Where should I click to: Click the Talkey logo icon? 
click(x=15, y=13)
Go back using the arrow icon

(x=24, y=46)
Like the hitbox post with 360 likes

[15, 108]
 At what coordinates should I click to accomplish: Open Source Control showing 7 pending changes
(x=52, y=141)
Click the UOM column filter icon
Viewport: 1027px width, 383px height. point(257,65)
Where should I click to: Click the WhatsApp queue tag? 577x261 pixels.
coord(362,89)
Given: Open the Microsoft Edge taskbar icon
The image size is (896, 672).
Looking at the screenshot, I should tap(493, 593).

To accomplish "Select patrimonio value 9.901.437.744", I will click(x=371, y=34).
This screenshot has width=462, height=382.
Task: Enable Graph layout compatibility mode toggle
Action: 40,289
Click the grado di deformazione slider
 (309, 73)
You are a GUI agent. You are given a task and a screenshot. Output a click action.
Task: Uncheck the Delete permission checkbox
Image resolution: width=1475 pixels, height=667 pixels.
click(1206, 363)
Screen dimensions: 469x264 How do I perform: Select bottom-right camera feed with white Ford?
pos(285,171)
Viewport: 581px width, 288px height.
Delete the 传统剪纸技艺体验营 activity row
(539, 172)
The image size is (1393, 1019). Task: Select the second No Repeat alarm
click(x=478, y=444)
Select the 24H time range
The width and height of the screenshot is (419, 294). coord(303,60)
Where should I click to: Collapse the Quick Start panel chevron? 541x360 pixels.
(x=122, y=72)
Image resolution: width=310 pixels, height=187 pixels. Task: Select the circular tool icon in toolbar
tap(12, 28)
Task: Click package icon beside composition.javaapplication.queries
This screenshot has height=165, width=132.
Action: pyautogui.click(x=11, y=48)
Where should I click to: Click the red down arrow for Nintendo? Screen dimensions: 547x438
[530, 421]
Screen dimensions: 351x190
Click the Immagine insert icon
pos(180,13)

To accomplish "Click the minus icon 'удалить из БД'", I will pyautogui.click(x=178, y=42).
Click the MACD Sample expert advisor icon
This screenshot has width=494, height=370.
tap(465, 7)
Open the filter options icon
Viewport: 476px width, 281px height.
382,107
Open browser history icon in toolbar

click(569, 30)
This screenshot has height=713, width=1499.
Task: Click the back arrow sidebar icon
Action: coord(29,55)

========================

Exactly as written above, copy every line.

RESULT FOR THIS TASK:
Where should I click to: Click the Talkey logo icon? 
click(x=15, y=13)
Go back using the arrow icon

(x=24, y=46)
Like the hitbox post with 360 likes

[15, 108]
 At what coordinates should I click to accomplish: Open Source Control showing 7 pending changes
(x=52, y=141)
Click the UOM column filter icon
Viewport: 1027px width, 383px height. point(257,65)
Where should I click to: Click the WhatsApp queue tag? 577x261 pixels.
coord(362,89)
Given: Open the Microsoft Edge taskbar icon
The image size is (896, 672).
Looking at the screenshot, I should tap(493, 593).

To accomplish "Select patrimonio value 9.901.437.744", I will click(x=371, y=34).
This screenshot has width=462, height=382.
Task: Enable Graph layout compatibility mode toggle
Action: 40,289
Click the grado di deformazione slider
 (309, 73)
You are a GUI agent. You are given a task and a screenshot. Output a click action.
Task: Uncheck the Delete permission checkbox
Image resolution: width=1475 pixels, height=667 pixels.
click(1206, 363)
Screen dimensions: 469x264 How do I perform: Select bottom-right camera feed with white Ford?
pos(285,171)
Viewport: 581px width, 288px height.
Delete the 传统剪纸技艺体验营 activity row
(539, 172)
The image size is (1393, 1019). Task: Select the second No Repeat alarm
click(x=478, y=444)
Select the 24H time range
The width and height of the screenshot is (419, 294). coord(303,60)
Where should I click to: Collapse the Quick Start panel chevron? 541x360 pixels.
(x=122, y=72)
Image resolution: width=310 pixels, height=187 pixels. Task: Select the circular tool icon in toolbar
tap(12, 28)
Task: Click package icon beside composition.javaapplication.queries
This screenshot has height=165, width=132.
Action: pyautogui.click(x=11, y=48)
Where should I click to: Click the red down arrow for Nintendo? Screen dimensions: 547x438
[530, 421]
Screen dimensions: 351x190
Click the Immagine insert icon
pos(180,13)

To accomplish "Click the minus icon 'удалить из БД'", I will pyautogui.click(x=178, y=42).
Click the MACD Sample expert advisor icon
This screenshot has width=494, height=370.
tap(465, 7)
Open the filter options icon
Viewport: 476px width, 281px height.
382,107
Open browser history icon in toolbar

click(569, 30)
This screenshot has height=713, width=1499.
Task: Click the back arrow sidebar icon
Action: coord(29,55)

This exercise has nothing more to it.